EXERCISE PROMPT
Extract the lines of the material below that run from the line containing "At what coordinates should I click to accomplish: Tap" through the line containing "Action: 204,17", both included, and reproduce them verbatim with nothing else.

TASK INPUTS
--- Start ---

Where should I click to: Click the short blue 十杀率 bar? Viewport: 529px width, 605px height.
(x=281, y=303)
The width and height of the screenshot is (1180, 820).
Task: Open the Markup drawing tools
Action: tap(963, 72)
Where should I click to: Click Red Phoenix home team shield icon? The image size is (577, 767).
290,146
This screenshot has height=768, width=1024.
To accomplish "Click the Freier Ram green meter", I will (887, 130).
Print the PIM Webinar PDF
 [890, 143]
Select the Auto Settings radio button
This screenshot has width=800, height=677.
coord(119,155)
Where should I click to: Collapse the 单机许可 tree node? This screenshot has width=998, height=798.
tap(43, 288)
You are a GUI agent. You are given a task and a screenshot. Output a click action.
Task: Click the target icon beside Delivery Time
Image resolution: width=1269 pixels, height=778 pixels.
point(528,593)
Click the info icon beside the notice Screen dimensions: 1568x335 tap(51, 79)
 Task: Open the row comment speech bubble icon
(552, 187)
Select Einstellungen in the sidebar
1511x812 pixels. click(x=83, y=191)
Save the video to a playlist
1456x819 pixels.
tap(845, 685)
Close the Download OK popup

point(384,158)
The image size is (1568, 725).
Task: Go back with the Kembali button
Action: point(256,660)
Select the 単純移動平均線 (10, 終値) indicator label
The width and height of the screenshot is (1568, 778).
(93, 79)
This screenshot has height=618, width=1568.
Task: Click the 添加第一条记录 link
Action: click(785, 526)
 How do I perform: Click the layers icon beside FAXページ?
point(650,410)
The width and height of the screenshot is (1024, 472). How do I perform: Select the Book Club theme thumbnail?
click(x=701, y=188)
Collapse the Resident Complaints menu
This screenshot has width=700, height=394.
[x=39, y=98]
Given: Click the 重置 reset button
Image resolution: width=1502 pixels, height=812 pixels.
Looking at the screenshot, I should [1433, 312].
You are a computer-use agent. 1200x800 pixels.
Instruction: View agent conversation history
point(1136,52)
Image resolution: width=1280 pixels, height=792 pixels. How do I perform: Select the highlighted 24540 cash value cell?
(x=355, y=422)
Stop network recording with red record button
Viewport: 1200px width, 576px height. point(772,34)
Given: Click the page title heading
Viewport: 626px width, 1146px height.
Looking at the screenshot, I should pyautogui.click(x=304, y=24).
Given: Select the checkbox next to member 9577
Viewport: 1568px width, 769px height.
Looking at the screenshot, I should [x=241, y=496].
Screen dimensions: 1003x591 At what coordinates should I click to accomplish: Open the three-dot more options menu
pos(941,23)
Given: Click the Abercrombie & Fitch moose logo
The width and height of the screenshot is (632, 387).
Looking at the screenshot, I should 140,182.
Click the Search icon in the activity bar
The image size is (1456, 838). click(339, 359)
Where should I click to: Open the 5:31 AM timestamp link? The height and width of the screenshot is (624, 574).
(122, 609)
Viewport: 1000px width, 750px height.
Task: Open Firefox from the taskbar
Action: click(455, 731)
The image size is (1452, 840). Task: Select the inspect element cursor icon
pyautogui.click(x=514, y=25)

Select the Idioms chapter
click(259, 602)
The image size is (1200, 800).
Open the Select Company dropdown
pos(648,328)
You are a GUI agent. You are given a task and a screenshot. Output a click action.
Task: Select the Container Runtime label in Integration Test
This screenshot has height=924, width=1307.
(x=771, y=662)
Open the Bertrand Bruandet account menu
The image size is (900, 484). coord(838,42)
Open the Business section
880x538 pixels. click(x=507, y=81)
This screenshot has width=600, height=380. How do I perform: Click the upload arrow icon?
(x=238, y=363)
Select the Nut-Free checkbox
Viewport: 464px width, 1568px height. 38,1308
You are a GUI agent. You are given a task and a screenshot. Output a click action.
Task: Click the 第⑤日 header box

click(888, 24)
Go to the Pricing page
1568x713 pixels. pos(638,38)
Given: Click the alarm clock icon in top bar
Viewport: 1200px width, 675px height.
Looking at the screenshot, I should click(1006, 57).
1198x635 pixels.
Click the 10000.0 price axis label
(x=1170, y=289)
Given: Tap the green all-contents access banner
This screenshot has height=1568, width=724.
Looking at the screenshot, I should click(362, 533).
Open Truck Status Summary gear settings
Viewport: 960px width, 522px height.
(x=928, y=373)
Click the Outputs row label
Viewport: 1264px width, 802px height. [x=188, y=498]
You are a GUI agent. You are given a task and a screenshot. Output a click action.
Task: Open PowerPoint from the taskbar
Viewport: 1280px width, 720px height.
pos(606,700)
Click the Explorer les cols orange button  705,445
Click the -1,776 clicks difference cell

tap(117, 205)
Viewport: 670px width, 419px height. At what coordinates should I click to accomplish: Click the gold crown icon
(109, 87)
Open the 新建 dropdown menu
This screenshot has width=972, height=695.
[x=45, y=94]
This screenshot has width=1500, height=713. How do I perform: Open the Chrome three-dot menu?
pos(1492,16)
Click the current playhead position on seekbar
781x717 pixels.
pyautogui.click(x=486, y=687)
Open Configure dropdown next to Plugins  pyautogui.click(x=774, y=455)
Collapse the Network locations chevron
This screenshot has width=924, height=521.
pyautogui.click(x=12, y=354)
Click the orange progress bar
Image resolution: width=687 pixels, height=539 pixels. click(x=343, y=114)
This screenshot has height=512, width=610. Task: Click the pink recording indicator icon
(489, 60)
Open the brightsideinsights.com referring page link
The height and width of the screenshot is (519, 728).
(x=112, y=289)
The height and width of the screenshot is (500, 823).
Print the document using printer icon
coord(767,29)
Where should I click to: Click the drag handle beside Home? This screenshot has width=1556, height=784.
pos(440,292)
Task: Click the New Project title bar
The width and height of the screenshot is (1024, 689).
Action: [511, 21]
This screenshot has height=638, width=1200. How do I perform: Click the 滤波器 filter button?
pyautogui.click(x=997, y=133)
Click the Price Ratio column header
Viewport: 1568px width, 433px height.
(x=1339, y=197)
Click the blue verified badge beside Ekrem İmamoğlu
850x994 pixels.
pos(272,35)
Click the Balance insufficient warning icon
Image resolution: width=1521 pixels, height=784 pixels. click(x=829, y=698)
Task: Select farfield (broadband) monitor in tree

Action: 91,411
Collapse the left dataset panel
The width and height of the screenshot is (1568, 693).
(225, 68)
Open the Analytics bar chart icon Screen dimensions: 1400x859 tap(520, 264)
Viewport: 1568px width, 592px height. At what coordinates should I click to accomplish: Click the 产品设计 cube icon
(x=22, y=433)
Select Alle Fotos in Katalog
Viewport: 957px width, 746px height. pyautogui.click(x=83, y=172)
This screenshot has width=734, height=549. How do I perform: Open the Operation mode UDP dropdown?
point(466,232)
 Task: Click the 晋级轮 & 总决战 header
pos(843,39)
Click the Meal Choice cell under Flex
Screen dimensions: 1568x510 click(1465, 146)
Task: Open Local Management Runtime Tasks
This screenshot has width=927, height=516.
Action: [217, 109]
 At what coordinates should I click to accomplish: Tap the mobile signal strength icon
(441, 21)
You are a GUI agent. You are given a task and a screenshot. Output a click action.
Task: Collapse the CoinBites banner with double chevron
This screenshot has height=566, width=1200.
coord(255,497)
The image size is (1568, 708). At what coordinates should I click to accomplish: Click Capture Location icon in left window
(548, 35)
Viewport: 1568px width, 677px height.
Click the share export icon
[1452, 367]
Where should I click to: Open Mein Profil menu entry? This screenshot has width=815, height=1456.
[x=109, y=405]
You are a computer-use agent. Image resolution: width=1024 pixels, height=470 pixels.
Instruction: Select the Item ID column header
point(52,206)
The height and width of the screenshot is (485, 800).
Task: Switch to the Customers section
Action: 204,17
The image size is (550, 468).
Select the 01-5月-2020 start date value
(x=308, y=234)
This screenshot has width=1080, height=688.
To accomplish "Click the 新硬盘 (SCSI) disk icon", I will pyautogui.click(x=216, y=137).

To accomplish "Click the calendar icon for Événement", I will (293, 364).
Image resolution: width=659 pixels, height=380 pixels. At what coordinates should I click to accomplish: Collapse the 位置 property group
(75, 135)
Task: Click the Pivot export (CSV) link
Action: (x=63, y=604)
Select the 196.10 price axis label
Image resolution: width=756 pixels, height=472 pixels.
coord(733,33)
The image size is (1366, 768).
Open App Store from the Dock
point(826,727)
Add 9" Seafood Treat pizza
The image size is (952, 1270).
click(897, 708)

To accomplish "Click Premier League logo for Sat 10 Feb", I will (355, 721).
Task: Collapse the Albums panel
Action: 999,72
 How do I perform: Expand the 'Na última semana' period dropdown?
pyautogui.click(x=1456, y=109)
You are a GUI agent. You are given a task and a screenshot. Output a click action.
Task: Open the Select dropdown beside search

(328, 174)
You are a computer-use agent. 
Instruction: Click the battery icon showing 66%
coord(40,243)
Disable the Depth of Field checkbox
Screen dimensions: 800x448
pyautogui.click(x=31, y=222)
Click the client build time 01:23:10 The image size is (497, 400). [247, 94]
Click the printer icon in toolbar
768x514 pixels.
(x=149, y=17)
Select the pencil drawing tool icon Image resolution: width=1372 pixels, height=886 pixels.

--- End ---

SOLUTION TO THIS EXERCISE
 At what coordinates should I click to accomplish: Tap the mobile signal strength icon
(441, 21)
You are a GUI agent. You are given a task and a screenshot. Output a click action.
Task: Collapse the CoinBites banner with double chevron
This screenshot has height=566, width=1200.
coord(255,497)
The image size is (1568, 708). At what coordinates should I click to accomplish: Click Capture Location icon in left window
(548, 35)
Viewport: 1568px width, 677px height.
Click the share export icon
[1452, 367]
Where should I click to: Open Mein Profil menu entry? This screenshot has width=815, height=1456.
[x=109, y=405]
You are a computer-use agent. Image resolution: width=1024 pixels, height=470 pixels.
Instruction: Select the Item ID column header
point(52,206)
The height and width of the screenshot is (485, 800).
Task: Switch to the Customers section
Action: 204,17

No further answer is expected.